>>>
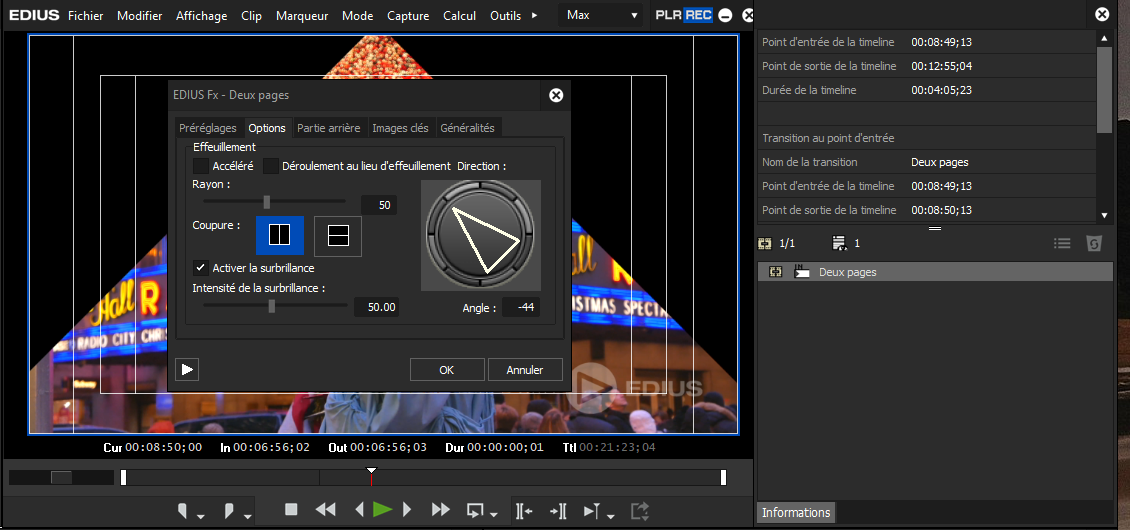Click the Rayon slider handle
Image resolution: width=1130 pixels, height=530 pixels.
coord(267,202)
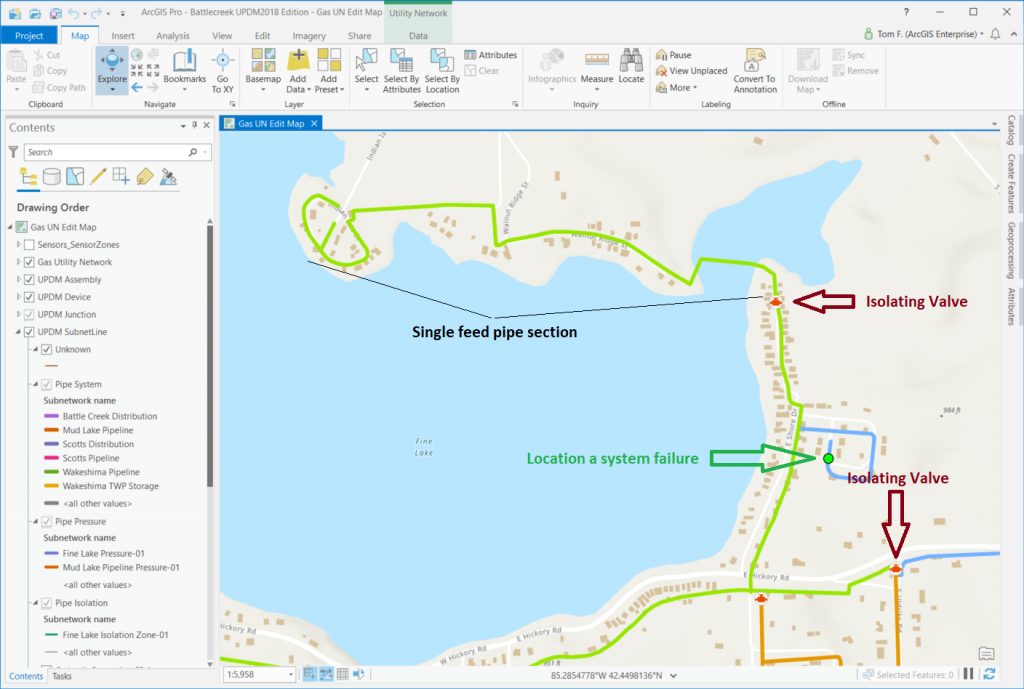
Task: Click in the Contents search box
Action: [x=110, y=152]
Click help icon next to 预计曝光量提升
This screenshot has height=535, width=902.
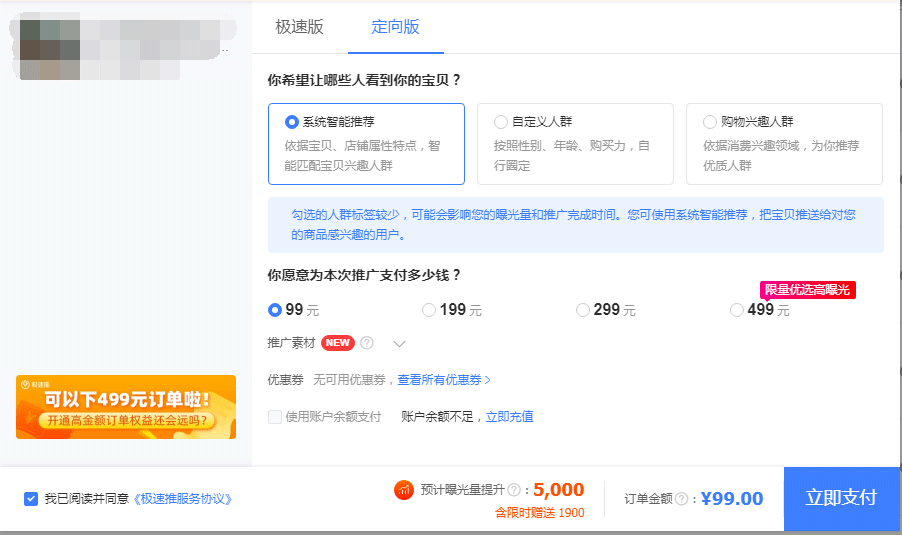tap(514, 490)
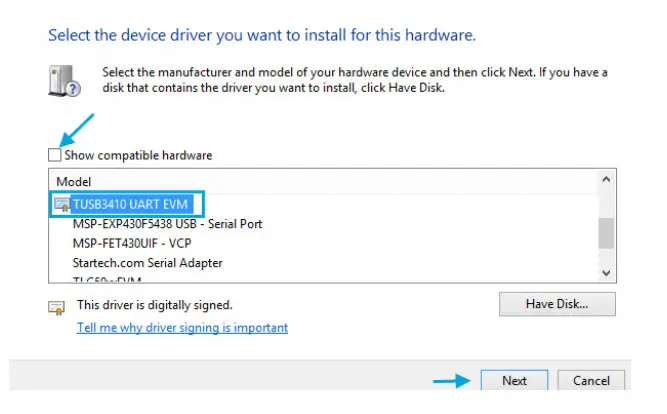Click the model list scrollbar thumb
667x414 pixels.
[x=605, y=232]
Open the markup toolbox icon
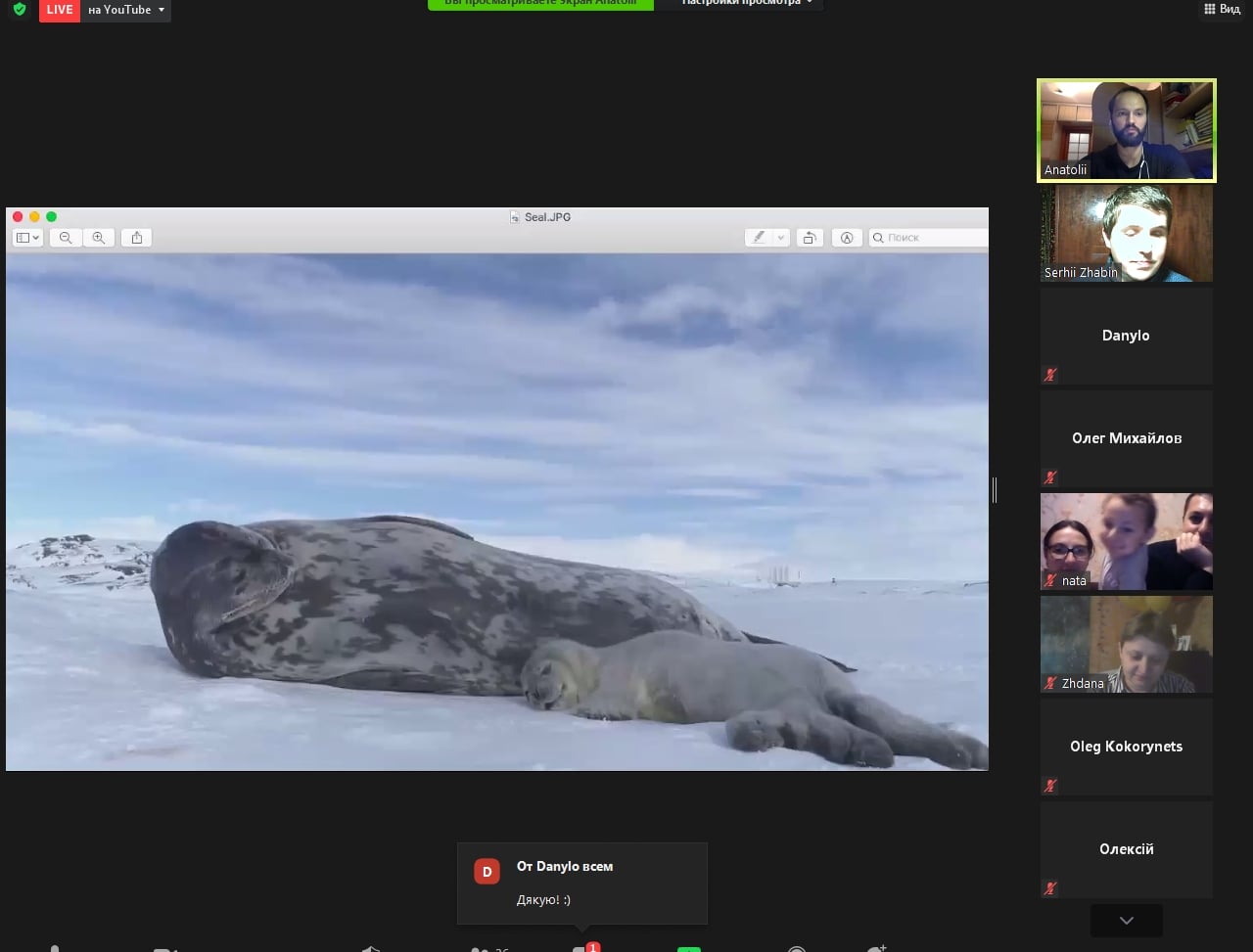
<<<
● **Work required**: Find the line with "Click help icon next to 预计曝光量提升". Reproduce it and every line after it through the last line above exactly, leaving out the pictures.

● **Reply to the exercise**:
Click help icon next to 预计曝光量提升
This screenshot has height=535, width=902.
tap(514, 490)
Click the model list scrollbar thumb
667x414 pixels.
[x=605, y=232]
Open the markup toolbox icon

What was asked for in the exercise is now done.